2.测定水稻根部铁膜含量、微生物群落结构和可溶性n2o浓度从植物根际到土体土壤水平方向上的浓度变化。
在水稻培养的过程中,采取抛弃取样法,用dcb法(柠檬酸钠-碳酸氢钠-连二亚硫酸钠法)测定水稻根部铁膜的含量。
淹水处理240h后,用n2o微电极对土壤从根际土到土体土水平方向上的可溶解性n2o浓度的空间分布进行测定。将微传感器插入土壤3.5cm深度,通过传感器追踪软件在电脑上对数据进行记录。对溶解性n2o浓度进行测定之后,将土壤分为两个部分(根际土和土体土)。然后,再将植物根部附着的土壤用超声波法洗净,提取植物根部以及根部附着的土壤的dna,并对微生物群落结构进行测定分析。
土壤中微生物总dna是利用mpbio公司的fastdnaspinkit试剂盒进行提取,然后进行测序检测。nanodrop对提取的dna进行质量和数量检查。提取的dna通过16srrna基因测序分析微生物群落结构。
为了进行微生物群落结构分析,使用515f/907r引物对目的基因进行扩增,引物序列如下:
515f:5'-gtgccagcmgccgcggtaa-3'(seqidno:1);
907r:5'-ccgtcaattcctttragttt-3(seqidno:2)。
相应指标的测定结果:
一、土壤在移植了ck组和ip组水稻后no3-、no2-、nh4+、排放n2o和可溶性n2o的含量变化
相较于ck组,ip组处理显著增加了土壤中的可溶性n2o的浓度和n2o的排放速率(见图2),但是ip组降低了硝酸盐浓度(见表1),结果初步证实了铁膜能够显著地加强土壤no3-还原过程。本实验每克干重根所含有的铁量为铁膜含量,随着植物根部的生长,植物的铁氧化物被外界消耗等原因,本实验ip组处理的根部铁膜含量从5.74减少到2.88mgg-1干重根,但仍是ck组处理的铁膜含量的十倍(0.28~0.76mgg-1根干重),表明铁膜是影响硝酸盐还原的主要因素。

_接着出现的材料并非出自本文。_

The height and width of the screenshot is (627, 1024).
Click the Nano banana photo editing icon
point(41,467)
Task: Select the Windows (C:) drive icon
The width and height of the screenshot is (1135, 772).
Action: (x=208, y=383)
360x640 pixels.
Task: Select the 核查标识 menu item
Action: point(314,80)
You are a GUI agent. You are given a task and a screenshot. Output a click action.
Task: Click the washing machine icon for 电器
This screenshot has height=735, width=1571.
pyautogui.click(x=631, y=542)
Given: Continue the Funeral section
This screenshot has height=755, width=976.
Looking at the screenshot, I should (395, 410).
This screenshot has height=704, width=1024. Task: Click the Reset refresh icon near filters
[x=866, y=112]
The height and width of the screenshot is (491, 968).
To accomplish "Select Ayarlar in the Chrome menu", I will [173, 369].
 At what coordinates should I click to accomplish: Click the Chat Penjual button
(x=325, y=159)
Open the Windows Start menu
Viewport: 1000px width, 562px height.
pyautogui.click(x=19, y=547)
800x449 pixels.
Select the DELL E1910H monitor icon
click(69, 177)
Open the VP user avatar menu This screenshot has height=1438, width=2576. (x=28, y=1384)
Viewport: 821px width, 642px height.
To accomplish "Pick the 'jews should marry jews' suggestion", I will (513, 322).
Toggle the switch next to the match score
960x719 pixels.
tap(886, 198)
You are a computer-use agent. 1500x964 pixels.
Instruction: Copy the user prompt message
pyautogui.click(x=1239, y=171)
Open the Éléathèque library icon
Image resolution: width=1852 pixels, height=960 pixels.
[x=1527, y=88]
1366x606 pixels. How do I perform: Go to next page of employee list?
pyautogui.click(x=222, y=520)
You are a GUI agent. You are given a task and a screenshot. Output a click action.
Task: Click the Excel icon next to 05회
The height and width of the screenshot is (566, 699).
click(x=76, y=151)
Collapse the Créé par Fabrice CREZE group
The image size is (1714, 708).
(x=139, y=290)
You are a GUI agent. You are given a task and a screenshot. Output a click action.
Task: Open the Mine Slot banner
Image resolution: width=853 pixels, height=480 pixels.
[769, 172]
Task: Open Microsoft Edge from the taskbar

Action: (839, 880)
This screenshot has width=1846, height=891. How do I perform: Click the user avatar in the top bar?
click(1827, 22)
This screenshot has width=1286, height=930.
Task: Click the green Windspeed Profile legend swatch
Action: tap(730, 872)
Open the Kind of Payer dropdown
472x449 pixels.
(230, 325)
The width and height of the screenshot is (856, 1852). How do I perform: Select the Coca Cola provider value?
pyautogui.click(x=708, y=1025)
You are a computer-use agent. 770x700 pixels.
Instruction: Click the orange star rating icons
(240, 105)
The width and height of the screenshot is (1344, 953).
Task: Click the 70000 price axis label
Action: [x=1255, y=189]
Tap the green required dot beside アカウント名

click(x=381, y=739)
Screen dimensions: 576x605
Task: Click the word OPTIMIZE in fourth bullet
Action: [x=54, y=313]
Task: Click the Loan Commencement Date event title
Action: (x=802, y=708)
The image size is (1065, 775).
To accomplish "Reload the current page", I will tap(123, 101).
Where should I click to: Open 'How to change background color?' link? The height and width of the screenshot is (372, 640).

表1种植前与种植140h时罐中no3-、no2-、nh4+、doc平均含量的变化情况(n=3)
注:不同的字母(a,b)表示对照组与实验组之间存在显著性差异(0.01<p<0.05)。
二、土壤移植了ck组和ip组水稻后,土壤的反硝化微生物、铁氧化还原微生物的相对丰度变化
与ck处理相比,ip处理显著改变了水稻根际土壤和根中铁氧化还原循环中典型细菌的微生物群落结构,增加了相对丰度;通过非度量多维尺度(nmds)分析,发现ip组与ck组之间的根际土壤和根部微生物群落有显著差异(见图3的(a)(b)),一些细菌也参与了土壤反硝化,如pseudomonas、thiobacillus、thermomonas、bacillus、candidatusnitrososphaera(见图4);参与铁氧化还原,如thermomonas、rhodobacter、pseudomonas、dechloromonas、thiobacillus、clostridium、desulfovibrio、alkaliphilus、anaeromyxobacter、desulfotomaculum、alicyclobacillus、bacillus(见图3(c))。这些结果表明ip处理后硝酸盐还原和n2o排放的增加可能与微生物的铁氧化还原循环有关。
三、水培液中置入ck组和ip组水稻后,n2o、n2、fe(ii)和no3-的浓度变化
为了确定硝酸盐分解的主要途径和fe(ii)在硝酸盐分解主要途径中的作用,进行了水培液的实验。结果表明ip组的处理明显增加了以no3-为唯一氮源的n2o排放,并同时增加了n2的排放,降低了no3-浓度,但在nh4+溶液中这种差异不明显(见图5a、图5b和图5f)。结果证明了硝酸盐还原是以反硝化途径为主,进一步证实铁膜能够显著地加强no3-还原。
在无铁膜的情况下,fe(ii)的加入使得n2o排放量显著增加;而在no3-溶液中通过edta螯合铁膜上的铁离子则显著降低了n2o的排放。这些结果表明,fe(ii)氧化可能与反硝化作用相耦合,并促进了土壤硝酸盐还原以及n2o排放的增加(见图5c、图5d)。在无硝酸根存在的情况下,fe(ii)会逐渐从铁膜上分解下来,所以fe(ii)含量是增加的趋势,而在硝酸根同时存在的情况下,由于亚铁氧化和硝酸盐还原耦合作用,所以铁膜上分解下来的fe(ii)被逐渐消耗,因此fe(ii)含量是逐渐下降或者持平的趋势(见图5e)。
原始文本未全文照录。